* Exercise instructions
Whenever the word "section" turns up in a line below, that line should be copied.
== Data excerpts ==
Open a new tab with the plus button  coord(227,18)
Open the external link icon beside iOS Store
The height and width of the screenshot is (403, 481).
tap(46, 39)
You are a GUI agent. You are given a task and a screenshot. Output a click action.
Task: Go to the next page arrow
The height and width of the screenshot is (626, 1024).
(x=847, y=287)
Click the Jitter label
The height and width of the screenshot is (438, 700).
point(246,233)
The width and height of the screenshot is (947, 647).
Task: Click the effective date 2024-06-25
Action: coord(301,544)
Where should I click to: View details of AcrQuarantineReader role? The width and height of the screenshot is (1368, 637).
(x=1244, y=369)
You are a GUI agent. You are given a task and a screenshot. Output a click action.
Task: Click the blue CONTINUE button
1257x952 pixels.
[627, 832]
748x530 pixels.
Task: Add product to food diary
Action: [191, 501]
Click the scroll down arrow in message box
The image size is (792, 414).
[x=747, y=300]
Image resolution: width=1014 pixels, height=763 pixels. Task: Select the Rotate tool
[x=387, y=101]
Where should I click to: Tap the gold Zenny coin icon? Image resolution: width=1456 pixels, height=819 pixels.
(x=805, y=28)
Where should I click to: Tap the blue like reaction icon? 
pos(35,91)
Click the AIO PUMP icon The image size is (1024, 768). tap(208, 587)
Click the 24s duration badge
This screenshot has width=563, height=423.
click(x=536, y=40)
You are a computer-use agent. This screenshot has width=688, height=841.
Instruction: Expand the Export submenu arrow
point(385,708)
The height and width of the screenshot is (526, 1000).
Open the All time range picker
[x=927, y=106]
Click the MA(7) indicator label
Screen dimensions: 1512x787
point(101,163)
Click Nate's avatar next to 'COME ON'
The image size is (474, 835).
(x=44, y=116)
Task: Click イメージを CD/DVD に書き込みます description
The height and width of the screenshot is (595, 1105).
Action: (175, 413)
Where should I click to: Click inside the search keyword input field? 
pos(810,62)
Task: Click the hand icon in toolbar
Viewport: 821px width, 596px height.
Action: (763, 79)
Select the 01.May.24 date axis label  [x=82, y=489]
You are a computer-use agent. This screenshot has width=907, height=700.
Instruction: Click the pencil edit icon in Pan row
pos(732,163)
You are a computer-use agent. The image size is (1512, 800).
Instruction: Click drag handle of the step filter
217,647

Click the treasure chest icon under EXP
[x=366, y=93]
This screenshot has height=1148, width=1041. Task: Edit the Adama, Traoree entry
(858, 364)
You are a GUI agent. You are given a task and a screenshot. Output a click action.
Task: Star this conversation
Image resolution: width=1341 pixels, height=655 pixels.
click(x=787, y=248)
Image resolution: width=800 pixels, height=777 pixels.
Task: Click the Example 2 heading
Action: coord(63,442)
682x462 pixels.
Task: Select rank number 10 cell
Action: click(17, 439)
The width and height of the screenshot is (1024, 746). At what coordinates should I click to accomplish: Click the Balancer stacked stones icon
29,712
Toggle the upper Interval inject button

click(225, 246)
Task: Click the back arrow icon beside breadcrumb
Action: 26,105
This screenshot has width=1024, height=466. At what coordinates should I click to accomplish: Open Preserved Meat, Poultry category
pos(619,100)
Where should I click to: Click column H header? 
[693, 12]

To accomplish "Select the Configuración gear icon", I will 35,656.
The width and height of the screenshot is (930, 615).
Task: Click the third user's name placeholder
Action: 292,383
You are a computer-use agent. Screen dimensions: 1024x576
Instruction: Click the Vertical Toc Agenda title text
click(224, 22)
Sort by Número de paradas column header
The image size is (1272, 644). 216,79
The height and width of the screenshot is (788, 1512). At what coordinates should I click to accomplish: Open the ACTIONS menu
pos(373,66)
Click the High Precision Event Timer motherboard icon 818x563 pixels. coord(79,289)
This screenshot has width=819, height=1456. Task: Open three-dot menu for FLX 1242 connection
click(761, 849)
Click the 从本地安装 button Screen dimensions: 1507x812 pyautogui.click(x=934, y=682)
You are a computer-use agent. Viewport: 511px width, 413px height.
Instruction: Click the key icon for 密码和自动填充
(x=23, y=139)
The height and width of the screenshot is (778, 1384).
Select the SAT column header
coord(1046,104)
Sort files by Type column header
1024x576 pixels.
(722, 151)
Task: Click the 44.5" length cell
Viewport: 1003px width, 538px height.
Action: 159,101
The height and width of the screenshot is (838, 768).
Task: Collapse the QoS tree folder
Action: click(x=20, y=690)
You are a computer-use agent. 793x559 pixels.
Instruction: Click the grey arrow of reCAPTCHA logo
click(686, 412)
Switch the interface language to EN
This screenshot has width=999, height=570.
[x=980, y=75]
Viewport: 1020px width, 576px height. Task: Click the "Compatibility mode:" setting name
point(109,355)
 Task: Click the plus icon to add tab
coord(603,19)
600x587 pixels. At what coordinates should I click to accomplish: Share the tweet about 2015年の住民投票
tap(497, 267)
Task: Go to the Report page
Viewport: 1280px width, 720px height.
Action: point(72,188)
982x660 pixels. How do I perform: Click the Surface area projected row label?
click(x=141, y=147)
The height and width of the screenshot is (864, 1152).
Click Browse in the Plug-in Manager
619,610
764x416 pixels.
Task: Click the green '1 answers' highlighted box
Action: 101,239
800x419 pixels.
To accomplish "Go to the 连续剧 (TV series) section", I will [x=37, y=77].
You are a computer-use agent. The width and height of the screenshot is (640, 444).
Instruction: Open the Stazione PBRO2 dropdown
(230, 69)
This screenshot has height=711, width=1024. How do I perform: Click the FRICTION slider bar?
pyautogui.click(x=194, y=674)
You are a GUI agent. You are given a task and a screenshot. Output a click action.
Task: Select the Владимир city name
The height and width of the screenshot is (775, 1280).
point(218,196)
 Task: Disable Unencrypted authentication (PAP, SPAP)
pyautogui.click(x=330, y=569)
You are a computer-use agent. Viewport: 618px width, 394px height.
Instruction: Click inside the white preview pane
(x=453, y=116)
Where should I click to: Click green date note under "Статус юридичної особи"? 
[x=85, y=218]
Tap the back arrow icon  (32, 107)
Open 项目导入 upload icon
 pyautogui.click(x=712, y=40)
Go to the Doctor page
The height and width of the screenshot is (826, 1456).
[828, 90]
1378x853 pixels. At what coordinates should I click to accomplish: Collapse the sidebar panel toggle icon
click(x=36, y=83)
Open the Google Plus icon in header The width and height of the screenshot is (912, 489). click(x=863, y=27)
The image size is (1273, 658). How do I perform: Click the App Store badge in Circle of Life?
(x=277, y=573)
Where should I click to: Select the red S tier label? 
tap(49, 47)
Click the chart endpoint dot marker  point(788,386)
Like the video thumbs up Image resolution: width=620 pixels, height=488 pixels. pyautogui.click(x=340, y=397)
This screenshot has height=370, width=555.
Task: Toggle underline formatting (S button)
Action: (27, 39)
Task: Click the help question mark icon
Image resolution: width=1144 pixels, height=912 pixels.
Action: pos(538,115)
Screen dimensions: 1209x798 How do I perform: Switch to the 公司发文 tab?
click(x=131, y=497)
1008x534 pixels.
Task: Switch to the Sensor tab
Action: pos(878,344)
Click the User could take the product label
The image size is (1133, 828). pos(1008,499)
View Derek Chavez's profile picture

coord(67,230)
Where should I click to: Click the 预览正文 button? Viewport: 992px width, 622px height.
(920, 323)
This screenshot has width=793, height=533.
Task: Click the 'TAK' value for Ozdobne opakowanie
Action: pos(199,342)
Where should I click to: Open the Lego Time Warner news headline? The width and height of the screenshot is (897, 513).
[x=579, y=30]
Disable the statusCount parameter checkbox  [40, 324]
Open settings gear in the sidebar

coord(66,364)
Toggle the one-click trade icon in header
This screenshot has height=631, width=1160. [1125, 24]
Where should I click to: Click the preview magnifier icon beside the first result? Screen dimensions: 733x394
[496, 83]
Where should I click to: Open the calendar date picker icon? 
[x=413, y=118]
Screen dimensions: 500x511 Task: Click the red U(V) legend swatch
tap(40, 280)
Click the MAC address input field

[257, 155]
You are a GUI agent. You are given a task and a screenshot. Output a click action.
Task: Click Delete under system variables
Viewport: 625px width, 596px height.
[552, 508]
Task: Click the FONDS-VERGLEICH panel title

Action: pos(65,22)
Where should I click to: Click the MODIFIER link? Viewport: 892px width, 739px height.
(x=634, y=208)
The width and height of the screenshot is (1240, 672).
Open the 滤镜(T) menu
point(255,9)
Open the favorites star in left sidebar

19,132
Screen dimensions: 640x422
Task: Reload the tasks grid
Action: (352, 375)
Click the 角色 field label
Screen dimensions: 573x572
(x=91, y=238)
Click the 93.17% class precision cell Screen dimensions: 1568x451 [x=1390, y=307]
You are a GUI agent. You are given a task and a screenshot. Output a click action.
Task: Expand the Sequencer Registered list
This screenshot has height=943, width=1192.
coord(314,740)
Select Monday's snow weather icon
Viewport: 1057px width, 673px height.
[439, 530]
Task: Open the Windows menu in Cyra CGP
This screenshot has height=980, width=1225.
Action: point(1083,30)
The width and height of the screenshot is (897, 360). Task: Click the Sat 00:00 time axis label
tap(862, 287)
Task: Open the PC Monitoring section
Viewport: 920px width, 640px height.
===
* Reply to the exercise
To accomplish "Go to the 连续剧 (TV series) section", I will [x=37, y=77].
Task: Open the PC Monitoring section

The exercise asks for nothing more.